Every line below containing the word "Given" should be found and copied.

> Collected data
##########
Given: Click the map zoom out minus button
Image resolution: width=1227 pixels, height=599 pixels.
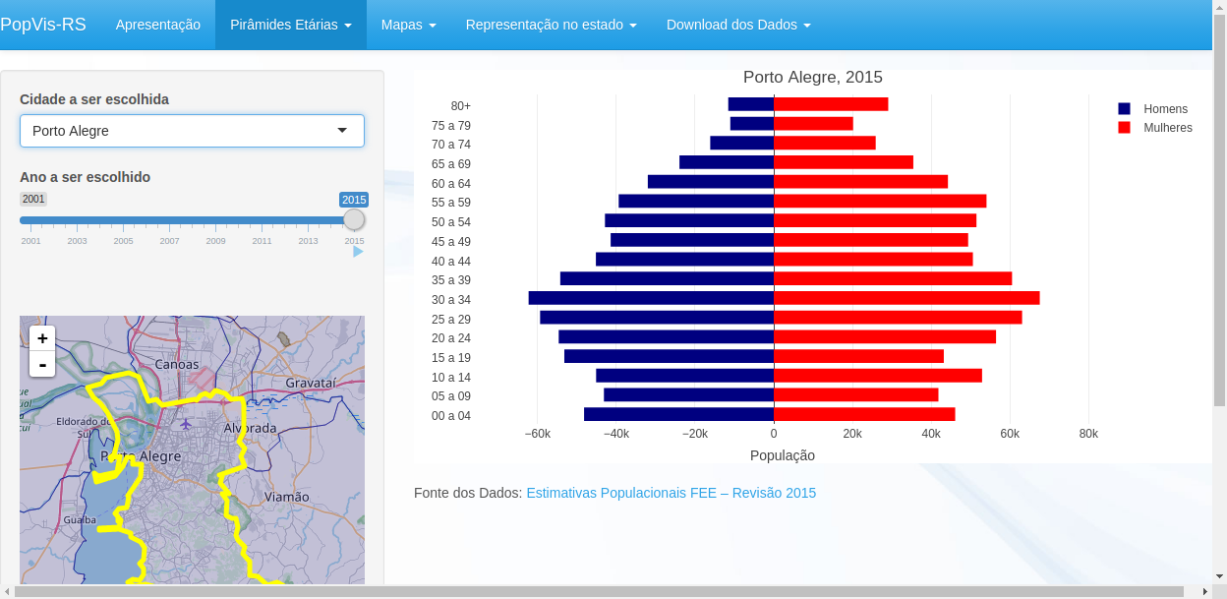Looking at the screenshot, I should tap(42, 364).
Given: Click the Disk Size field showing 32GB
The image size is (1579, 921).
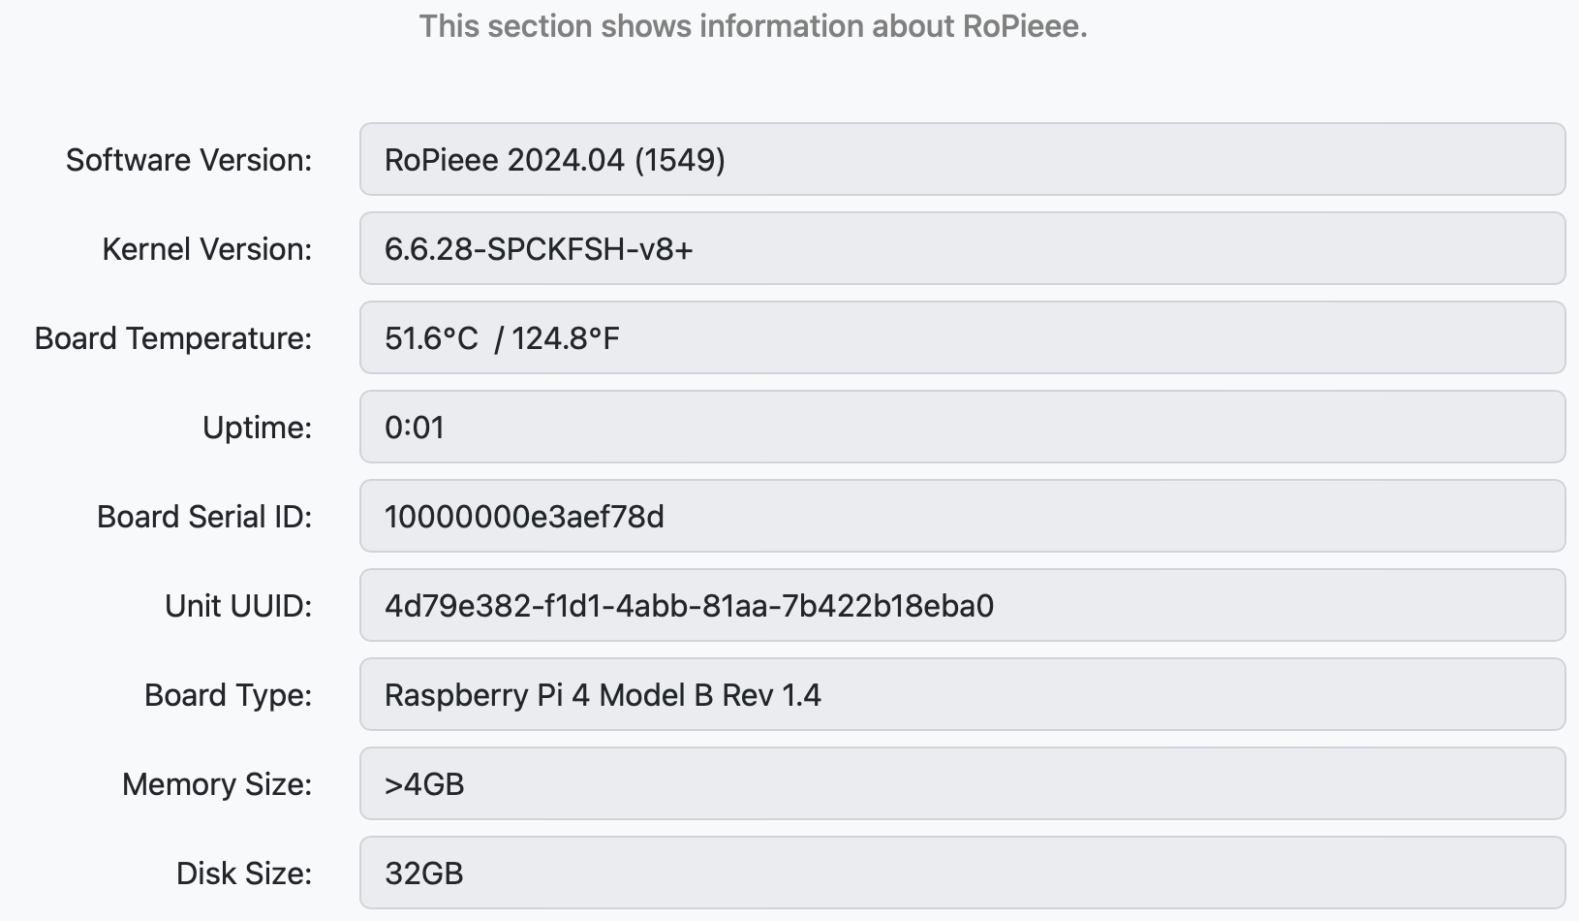Looking at the screenshot, I should click(962, 873).
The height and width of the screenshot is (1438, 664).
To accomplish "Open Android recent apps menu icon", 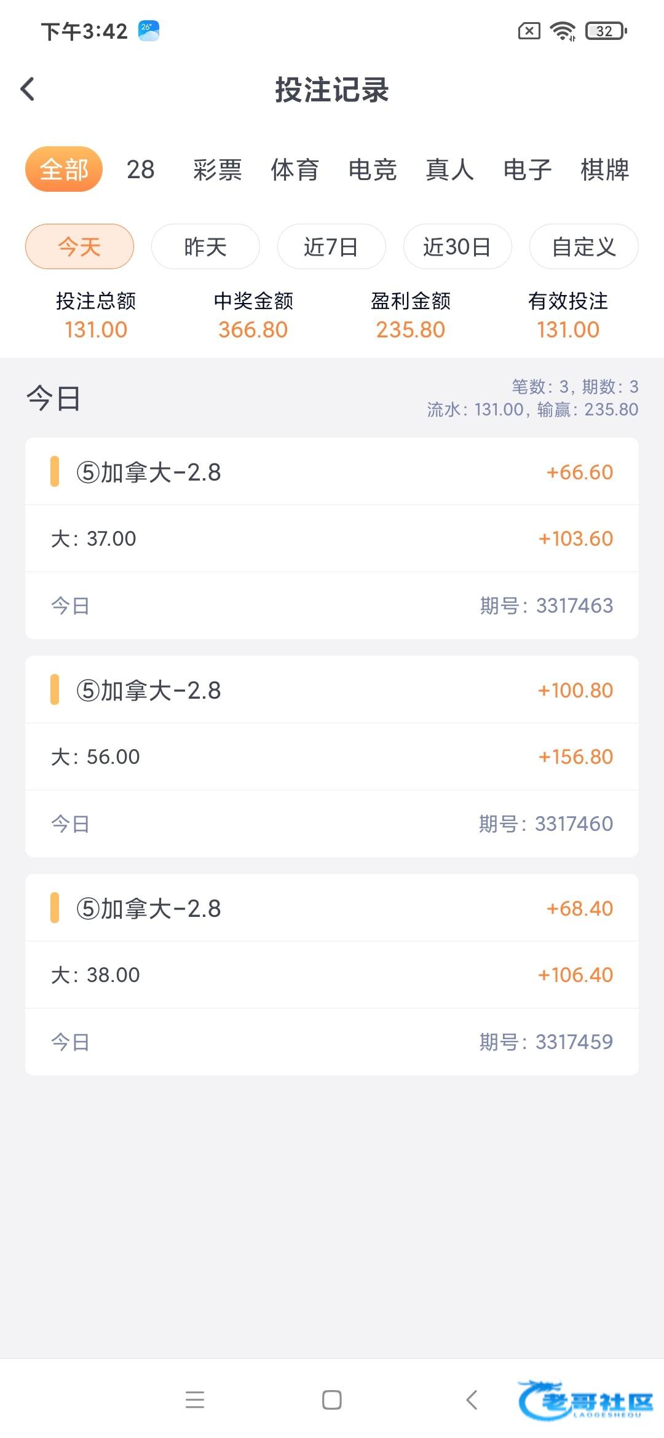I will tap(194, 1399).
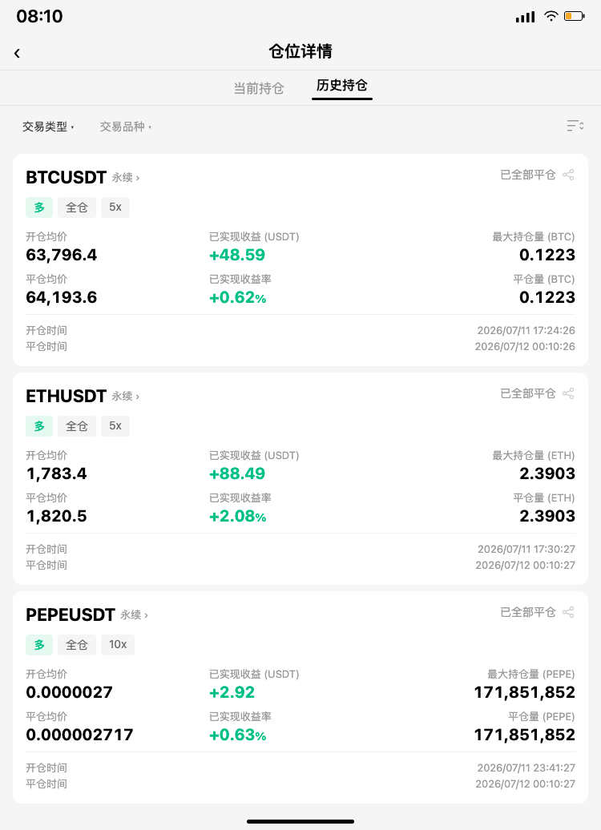Tap the 5x leverage tag on BTCUSDT
The height and width of the screenshot is (830, 601).
click(115, 207)
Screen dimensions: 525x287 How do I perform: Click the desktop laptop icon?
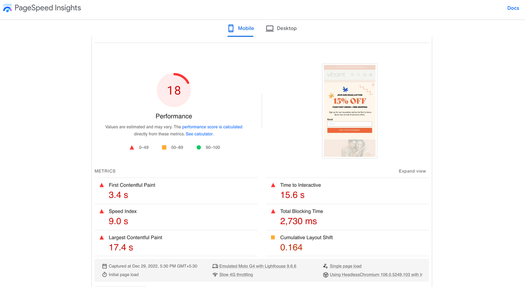click(270, 28)
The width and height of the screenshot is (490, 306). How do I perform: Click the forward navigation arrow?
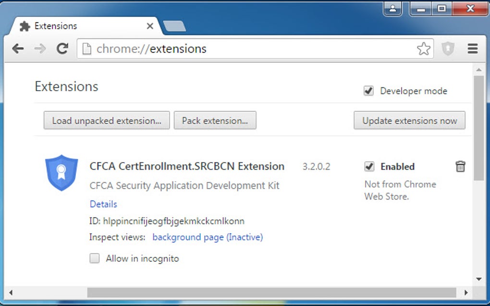pos(40,48)
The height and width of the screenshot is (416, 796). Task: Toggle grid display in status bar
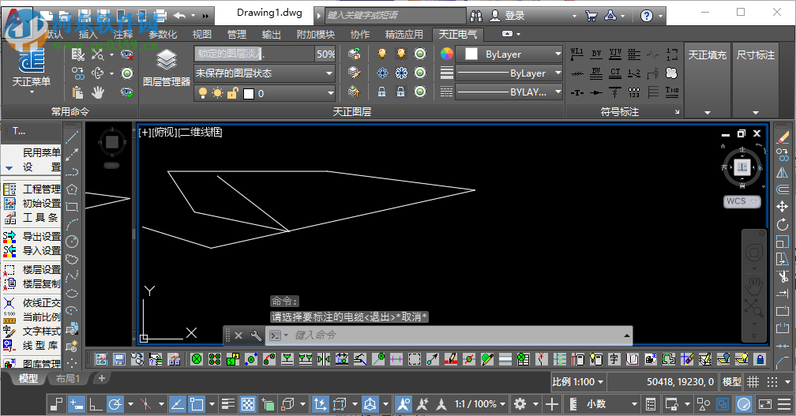pos(753,382)
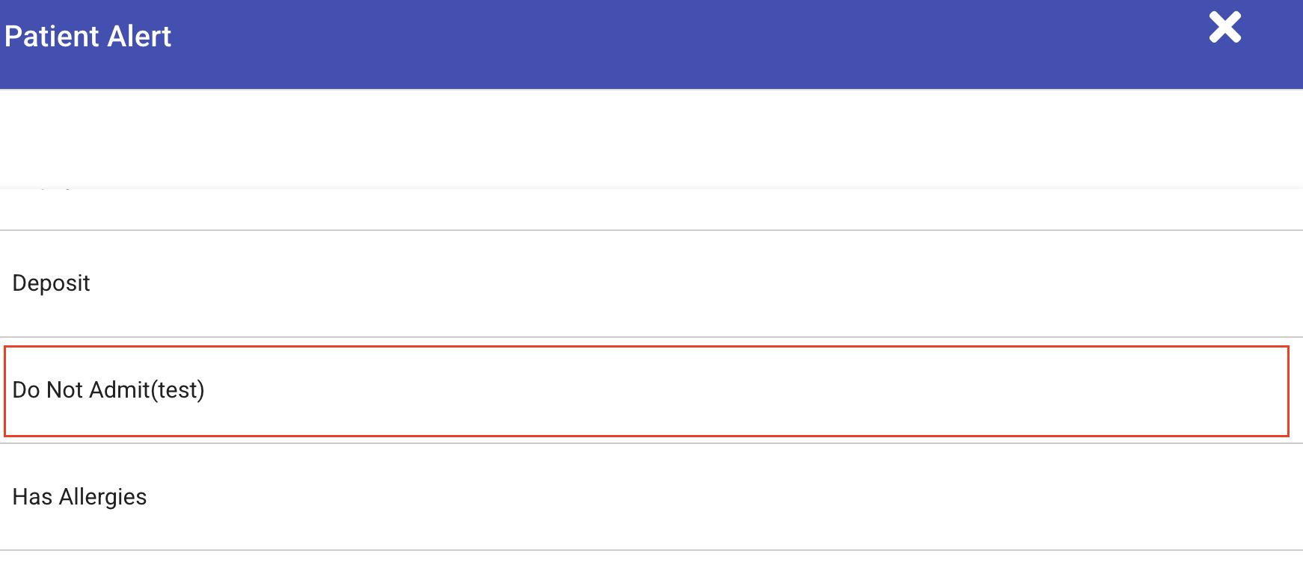The height and width of the screenshot is (580, 1303).
Task: Dismiss the alert popup using the X
Action: click(x=1224, y=28)
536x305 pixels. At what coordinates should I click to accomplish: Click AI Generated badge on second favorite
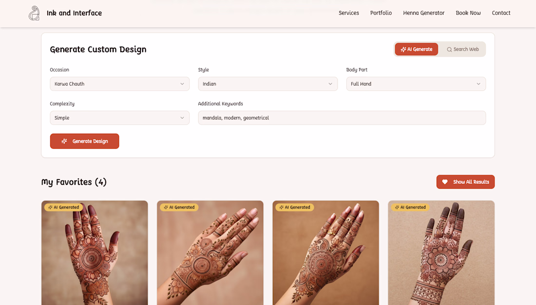click(179, 207)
##########
> RESPONSE TO THE EXERCISE
Given: Click the map zoom out minus button
Given: Click the Disk Size field showing 32GB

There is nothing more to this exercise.